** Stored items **
-=-=-=-=-

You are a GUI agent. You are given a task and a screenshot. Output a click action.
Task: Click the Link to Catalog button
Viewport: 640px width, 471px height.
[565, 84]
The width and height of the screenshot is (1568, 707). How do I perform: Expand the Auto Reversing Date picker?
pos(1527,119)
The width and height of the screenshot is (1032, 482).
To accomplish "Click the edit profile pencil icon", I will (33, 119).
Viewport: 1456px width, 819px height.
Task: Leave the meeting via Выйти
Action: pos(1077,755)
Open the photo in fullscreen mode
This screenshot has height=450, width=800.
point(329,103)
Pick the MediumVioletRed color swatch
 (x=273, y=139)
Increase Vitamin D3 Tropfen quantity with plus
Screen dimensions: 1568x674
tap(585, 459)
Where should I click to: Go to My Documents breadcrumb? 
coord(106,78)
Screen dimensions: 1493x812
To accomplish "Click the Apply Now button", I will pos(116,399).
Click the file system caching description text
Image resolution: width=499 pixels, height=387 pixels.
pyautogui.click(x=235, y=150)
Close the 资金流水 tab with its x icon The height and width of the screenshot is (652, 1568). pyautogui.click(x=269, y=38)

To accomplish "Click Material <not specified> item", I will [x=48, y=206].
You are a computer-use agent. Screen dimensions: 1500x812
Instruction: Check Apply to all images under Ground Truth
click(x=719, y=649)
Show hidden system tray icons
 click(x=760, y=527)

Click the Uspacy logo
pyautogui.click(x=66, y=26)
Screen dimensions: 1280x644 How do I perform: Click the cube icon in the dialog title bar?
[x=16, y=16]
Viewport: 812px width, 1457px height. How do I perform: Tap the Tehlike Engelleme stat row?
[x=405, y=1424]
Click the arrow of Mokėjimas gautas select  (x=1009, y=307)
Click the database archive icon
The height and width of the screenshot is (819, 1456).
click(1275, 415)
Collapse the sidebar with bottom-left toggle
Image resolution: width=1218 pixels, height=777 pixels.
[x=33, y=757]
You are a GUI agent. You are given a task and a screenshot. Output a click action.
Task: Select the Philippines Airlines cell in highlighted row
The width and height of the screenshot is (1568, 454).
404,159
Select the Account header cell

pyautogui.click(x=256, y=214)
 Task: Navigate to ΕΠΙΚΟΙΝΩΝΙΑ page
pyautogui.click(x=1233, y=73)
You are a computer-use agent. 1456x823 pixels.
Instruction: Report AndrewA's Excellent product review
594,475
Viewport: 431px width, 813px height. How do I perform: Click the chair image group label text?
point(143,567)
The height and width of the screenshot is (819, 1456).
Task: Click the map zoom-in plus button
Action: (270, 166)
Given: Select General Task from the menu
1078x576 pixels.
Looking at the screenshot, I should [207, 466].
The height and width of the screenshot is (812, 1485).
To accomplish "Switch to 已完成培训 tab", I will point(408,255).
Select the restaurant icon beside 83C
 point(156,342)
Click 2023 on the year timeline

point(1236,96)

-=-=-=-=-

The reply must repeat all of the records precisely.

** Written answer **
You are a GUI agent. You are given a task and a screenshot. Output a click action.
Task: Click the Link to Catalog button
Viewport: 640px width, 471px height.
[565, 84]
The width and height of the screenshot is (1568, 707). How do I perform: Expand the Auto Reversing Date picker?
pos(1527,119)
The width and height of the screenshot is (1032, 482).
To accomplish "Click the edit profile pencil icon", I will (33, 119).
Viewport: 1456px width, 819px height.
Task: Leave the meeting via Выйти
Action: pos(1077,755)
Open the photo in fullscreen mode
This screenshot has height=450, width=800.
point(329,103)
Pick the MediumVioletRed color swatch
 (x=273, y=139)
Increase Vitamin D3 Tropfen quantity with plus
Screen dimensions: 1568x674
tap(585, 459)
Where should I click to: Go to My Documents breadcrumb? 
coord(106,78)
Screen dimensions: 1493x812
To accomplish "Click the Apply Now button", I will pos(116,399).
Click the file system caching description text
Image resolution: width=499 pixels, height=387 pixels.
pyautogui.click(x=235, y=150)
Close the 资金流水 tab with its x icon The height and width of the screenshot is (652, 1568). pyautogui.click(x=269, y=38)

To accomplish "Click Material <not specified> item", I will [x=48, y=206].
You are a computer-use agent. Screen dimensions: 1500x812
Instruction: Check Apply to all images under Ground Truth
click(x=719, y=649)
Show hidden system tray icons
 click(x=760, y=527)

Click the Uspacy logo
pyautogui.click(x=66, y=26)
Screen dimensions: 1280x644 How do I perform: Click the cube icon in the dialog title bar?
[x=16, y=16]
Viewport: 812px width, 1457px height. How do I perform: Tap the Tehlike Engelleme stat row?
[x=405, y=1424]
Click the arrow of Mokėjimas gautas select  (x=1009, y=307)
Click the database archive icon
The height and width of the screenshot is (819, 1456).
click(1275, 415)
Collapse the sidebar with bottom-left toggle
Image resolution: width=1218 pixels, height=777 pixels.
[x=33, y=757]
You are a GUI agent. You are given a task and a screenshot. Output a click action.
Task: Select the Philippines Airlines cell in highlighted row
The width and height of the screenshot is (1568, 454).
404,159
Select the Account header cell

pyautogui.click(x=256, y=214)
 Task: Navigate to ΕΠΙΚΟΙΝΩΝΙΑ page
pyautogui.click(x=1233, y=73)
You are a computer-use agent. 1456x823 pixels.
Instruction: Report AndrewA's Excellent product review
594,475
Viewport: 431px width, 813px height. How do I perform: Click the chair image group label text?
point(143,567)
The height and width of the screenshot is (819, 1456).
Task: Click the map zoom-in plus button
Action: (270, 166)
Given: Select General Task from the menu
1078x576 pixels.
Looking at the screenshot, I should [207, 466].
The height and width of the screenshot is (812, 1485).
To accomplish "Switch to 已完成培训 tab", I will point(408,255).
Select the restaurant icon beside 83C
 point(156,342)
Click 2023 on the year timeline

point(1236,96)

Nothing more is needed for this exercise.